Entries taken from a collection:
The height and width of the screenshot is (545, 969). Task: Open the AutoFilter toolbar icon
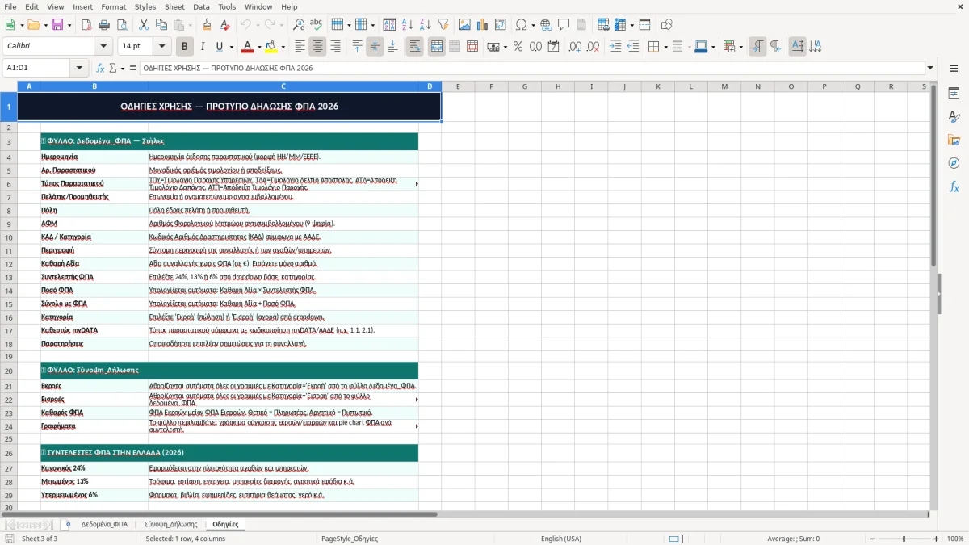click(443, 25)
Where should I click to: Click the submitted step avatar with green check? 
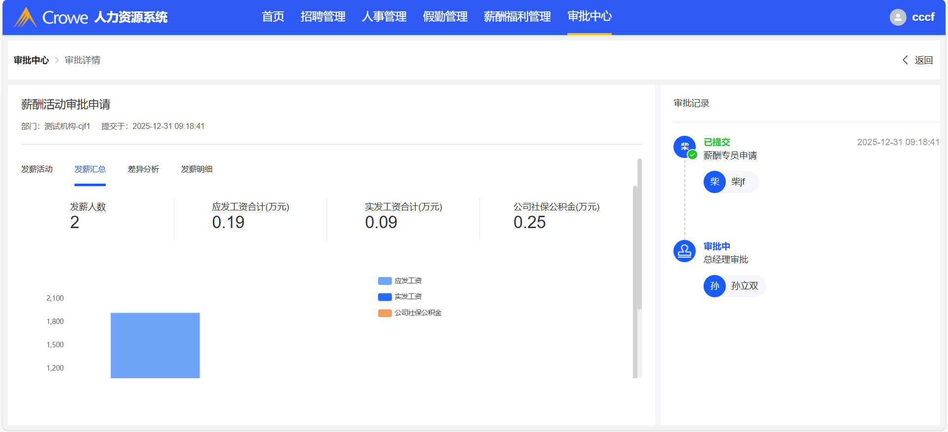[684, 147]
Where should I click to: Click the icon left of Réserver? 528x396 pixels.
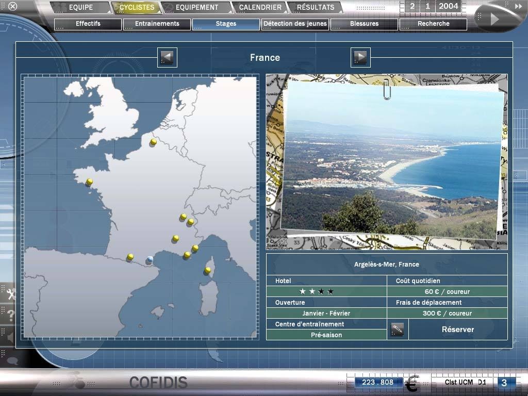tap(398, 329)
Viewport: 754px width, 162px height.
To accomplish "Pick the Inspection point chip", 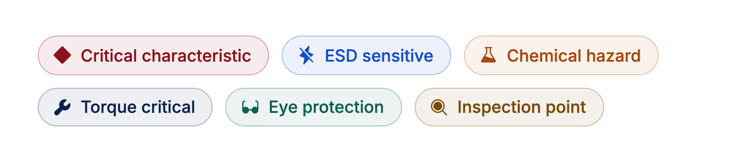I will point(509,107).
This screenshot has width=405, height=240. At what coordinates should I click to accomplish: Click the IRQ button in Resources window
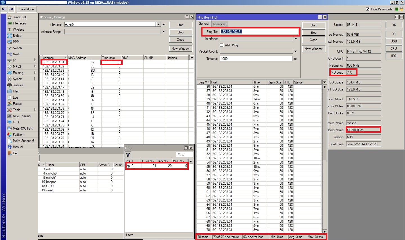click(393, 56)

> [PROBLEM]: Pictures must be left out of the answer, which should be exactly the lines from the one holding "This screenshot has" through the last line of the entries above, both included; please add nothing.

> [SOLUTION TO THIS PROBLEM]:
This screenshot has width=405, height=240. At what coordinates should I click to accomplish: Click the IRQ button in Resources window
click(393, 56)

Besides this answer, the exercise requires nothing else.